We think the point has been disposed of adversely to defendant's contention by the decision of the supreme court, to which he applied for a discharge from custody upon habeas corpus. ( Ex parte Ballard, 149 Cal. 114, [ 84 P. 833].) The court pointed out that where, as in this case, the appellate court reverses a judgment without either ordering a new trial or directing the discharge of the defendant, such action is evidently the result of inadvertence and of a temporary forgetfulness of the provisions of section 1262, Penal Code, and that in such case the remedy of the defendant would be a motion in such court for an order directing such discharge. If such motion had been made this court could have made a proper order disposing of the case. As it appears that the judgment upon the first appeal was reversed for a cause that required the granting of the motion for a new trial, this court could, and doubtless would, if its attention had been called to the fact that it had failed to dispose of the appeal from the order denying the motion for a new trial, have made an order reversing such order. This in effect would have been the ordering of a new trial. ( People v. Hardisson, 61 Cal. 378.)
The judgment of conviction having been reversed, and this court not having ordered the discharge of the defendant or a dismissal of the action, the trial court had jurisdiction to proceed with a new trial.
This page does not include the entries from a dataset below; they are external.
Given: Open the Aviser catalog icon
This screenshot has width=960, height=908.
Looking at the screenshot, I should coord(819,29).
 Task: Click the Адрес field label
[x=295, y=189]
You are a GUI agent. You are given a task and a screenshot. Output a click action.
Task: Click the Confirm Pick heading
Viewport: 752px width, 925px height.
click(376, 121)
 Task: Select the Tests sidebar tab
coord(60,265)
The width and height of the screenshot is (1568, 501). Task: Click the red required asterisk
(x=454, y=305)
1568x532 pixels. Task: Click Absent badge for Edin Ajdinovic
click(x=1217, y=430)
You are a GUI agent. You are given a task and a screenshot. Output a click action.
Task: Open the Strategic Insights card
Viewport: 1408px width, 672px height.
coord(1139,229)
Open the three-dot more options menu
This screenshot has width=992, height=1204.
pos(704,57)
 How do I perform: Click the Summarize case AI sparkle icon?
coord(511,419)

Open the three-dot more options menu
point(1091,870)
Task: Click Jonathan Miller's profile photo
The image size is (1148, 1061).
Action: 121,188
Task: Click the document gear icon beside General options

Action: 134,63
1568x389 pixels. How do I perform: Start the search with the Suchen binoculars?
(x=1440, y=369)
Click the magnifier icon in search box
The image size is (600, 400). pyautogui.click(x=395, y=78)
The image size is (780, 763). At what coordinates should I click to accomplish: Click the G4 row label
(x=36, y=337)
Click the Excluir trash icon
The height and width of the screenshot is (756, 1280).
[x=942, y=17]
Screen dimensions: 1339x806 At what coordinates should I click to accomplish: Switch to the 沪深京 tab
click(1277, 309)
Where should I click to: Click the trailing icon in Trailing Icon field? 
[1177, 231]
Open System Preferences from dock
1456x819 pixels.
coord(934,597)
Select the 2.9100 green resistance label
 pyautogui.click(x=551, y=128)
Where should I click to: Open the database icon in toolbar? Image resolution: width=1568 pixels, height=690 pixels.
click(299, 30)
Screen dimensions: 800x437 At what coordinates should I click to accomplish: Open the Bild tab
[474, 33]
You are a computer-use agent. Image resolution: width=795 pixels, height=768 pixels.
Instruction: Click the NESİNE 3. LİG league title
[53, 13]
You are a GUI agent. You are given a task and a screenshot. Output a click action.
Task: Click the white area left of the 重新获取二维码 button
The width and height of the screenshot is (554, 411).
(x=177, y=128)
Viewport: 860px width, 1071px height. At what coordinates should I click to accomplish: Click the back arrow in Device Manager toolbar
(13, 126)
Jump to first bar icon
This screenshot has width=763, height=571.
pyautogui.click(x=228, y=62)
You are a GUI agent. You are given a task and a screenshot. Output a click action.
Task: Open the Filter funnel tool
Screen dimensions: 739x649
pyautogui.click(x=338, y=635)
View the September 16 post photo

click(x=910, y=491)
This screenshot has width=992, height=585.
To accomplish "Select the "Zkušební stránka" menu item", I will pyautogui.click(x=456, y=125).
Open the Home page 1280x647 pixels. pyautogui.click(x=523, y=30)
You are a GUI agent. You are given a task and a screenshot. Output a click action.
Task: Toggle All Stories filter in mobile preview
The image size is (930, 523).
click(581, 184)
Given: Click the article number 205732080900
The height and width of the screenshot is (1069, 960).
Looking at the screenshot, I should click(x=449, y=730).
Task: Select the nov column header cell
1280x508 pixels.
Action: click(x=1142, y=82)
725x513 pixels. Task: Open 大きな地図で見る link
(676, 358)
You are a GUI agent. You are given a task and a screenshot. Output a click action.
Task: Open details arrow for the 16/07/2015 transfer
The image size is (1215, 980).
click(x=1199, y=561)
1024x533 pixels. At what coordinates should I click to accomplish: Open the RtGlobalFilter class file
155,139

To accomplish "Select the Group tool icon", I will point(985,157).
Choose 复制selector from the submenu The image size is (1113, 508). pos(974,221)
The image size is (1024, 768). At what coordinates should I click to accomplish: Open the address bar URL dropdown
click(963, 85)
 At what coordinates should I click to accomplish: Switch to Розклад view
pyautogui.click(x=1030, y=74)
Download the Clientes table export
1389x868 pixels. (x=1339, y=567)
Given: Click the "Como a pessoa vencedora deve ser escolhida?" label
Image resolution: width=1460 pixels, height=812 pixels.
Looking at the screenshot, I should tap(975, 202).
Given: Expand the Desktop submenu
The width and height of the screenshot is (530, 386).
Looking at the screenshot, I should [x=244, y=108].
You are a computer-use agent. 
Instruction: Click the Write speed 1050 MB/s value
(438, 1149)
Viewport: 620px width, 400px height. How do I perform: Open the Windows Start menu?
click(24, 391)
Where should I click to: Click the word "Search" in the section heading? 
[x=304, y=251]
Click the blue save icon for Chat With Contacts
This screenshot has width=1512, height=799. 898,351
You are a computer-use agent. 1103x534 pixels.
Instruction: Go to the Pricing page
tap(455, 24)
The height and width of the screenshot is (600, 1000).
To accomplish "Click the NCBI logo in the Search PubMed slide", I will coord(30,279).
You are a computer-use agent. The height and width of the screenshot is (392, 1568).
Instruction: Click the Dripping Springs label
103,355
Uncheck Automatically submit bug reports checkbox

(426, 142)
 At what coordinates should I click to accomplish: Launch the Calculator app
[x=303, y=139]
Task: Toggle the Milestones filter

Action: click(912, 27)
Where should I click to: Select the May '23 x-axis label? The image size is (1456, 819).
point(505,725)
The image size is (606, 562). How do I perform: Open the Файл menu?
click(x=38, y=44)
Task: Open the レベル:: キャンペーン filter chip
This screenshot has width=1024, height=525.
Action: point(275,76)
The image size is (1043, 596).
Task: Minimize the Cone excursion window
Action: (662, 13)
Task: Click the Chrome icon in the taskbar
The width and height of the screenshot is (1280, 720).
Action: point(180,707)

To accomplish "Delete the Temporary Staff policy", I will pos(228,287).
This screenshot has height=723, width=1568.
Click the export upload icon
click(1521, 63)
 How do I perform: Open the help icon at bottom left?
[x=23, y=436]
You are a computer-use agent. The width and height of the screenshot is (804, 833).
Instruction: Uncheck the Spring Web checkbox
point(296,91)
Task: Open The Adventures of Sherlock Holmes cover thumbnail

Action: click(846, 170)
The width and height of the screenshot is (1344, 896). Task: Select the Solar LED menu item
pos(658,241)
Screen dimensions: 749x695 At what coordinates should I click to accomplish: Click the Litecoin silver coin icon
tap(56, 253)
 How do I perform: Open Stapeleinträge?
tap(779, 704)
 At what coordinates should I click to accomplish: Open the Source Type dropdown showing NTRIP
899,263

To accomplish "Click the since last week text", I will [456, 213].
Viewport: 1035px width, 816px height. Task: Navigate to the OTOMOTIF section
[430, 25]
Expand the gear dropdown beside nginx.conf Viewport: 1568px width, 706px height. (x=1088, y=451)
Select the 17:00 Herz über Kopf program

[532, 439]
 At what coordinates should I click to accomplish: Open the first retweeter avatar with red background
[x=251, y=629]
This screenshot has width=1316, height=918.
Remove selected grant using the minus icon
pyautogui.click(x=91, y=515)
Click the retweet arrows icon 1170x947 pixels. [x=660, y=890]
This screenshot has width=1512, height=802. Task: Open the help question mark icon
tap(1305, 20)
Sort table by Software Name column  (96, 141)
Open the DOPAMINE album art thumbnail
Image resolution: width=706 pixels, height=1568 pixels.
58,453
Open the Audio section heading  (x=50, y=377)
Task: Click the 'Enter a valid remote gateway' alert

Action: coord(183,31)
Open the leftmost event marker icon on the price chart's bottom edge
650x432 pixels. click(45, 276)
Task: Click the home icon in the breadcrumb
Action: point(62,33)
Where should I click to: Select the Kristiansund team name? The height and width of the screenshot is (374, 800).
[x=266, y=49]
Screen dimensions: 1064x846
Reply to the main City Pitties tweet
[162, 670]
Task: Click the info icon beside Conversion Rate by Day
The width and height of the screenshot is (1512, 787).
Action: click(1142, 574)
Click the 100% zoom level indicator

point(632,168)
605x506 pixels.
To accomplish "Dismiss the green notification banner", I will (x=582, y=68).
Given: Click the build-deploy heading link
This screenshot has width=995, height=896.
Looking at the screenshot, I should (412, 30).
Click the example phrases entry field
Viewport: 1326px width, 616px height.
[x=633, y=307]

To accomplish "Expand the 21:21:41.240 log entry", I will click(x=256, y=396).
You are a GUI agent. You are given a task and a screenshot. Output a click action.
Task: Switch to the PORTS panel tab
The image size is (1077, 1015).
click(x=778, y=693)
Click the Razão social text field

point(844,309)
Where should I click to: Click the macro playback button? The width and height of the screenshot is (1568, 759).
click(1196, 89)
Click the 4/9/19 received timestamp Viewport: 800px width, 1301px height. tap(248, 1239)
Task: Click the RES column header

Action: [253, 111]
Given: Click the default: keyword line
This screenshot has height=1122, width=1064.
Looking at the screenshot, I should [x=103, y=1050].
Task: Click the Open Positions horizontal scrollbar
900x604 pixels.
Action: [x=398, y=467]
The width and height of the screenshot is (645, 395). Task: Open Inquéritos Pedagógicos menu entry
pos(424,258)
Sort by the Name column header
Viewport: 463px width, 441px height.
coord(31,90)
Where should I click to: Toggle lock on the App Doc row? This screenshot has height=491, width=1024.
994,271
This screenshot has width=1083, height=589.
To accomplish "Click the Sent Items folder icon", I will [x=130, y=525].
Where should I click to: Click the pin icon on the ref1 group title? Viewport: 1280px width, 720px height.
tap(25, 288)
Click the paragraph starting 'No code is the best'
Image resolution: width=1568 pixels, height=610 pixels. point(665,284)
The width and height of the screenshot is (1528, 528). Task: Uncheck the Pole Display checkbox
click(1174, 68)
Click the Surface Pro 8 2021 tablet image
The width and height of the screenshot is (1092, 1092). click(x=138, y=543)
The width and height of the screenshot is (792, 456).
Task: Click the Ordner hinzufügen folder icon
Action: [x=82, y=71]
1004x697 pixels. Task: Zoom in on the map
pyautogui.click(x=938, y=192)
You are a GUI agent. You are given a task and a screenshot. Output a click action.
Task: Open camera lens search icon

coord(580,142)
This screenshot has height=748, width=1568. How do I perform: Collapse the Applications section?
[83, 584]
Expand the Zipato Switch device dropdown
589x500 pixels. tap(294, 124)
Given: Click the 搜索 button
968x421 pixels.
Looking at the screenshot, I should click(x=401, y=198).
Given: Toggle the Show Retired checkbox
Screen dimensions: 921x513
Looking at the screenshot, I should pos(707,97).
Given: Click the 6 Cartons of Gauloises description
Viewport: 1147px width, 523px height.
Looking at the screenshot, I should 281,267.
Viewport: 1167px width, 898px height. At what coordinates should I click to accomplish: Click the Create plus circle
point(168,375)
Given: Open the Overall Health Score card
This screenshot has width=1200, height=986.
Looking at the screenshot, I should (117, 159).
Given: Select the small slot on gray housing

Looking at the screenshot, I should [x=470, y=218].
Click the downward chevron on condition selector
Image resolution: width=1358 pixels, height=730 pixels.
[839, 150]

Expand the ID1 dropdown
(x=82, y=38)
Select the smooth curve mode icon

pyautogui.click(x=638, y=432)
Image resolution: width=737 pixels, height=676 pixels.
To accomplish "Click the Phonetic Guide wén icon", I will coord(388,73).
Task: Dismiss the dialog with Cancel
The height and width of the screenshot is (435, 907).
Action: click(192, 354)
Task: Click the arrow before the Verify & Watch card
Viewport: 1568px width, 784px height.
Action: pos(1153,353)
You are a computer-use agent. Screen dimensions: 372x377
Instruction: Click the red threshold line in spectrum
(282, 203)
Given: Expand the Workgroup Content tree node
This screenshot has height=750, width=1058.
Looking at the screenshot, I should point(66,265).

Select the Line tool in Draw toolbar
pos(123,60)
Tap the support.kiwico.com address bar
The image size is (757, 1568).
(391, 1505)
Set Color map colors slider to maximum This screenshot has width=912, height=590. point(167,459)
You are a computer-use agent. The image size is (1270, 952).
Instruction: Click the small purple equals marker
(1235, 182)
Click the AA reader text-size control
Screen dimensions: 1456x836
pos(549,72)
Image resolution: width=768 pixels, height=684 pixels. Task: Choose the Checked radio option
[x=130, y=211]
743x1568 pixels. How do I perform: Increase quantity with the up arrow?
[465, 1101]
It is also contended that the court erred in overruling the objection of defendant to the reading in evidence the deposition of an absent witness taken on the preliminary examination of the defendant. It is not claimed upon this appeal, as it was upon the former appeal, that it had not been sufficiently shown that the witness could not be found. The record before us shows that the testimony of the absent witness was read from a transcript of such testimony taken before the police court, and, of course, then present in court. It is now urged that it does not appear that the witness who gave the testimony was sworn. No such objection was made before the trial court. The objection simply was that the testimony was "immaterial, irrelevant, incompetent and hearsay." If, in fact, the transcript from which the district attorney read did not show that the witness gave the testimony under oath, and if the real point of the objection was that the witness was not sworn, it was the duty of counsel to specifically make the objection upon that ground. By the general objection that the evidence was "incompetent and hearsay," the court was not informed of the point now urged in this court. If it had been, doubtless the record would clearly show whether or not such witness was sworn at the preliminary examination. The record does not show that he gave his testimony without objection from defendant, who was there represented by the same counsel who represents him now, and that the witness was cross-examined by such counsel. Under such circumstances we do not think that the objection now urged was presented by the objection actually made to the trial court.
No other point is made for a reversal, and the judgment and order are affirmed.
Cooper, P. J., and Kerrigan, J., concurred.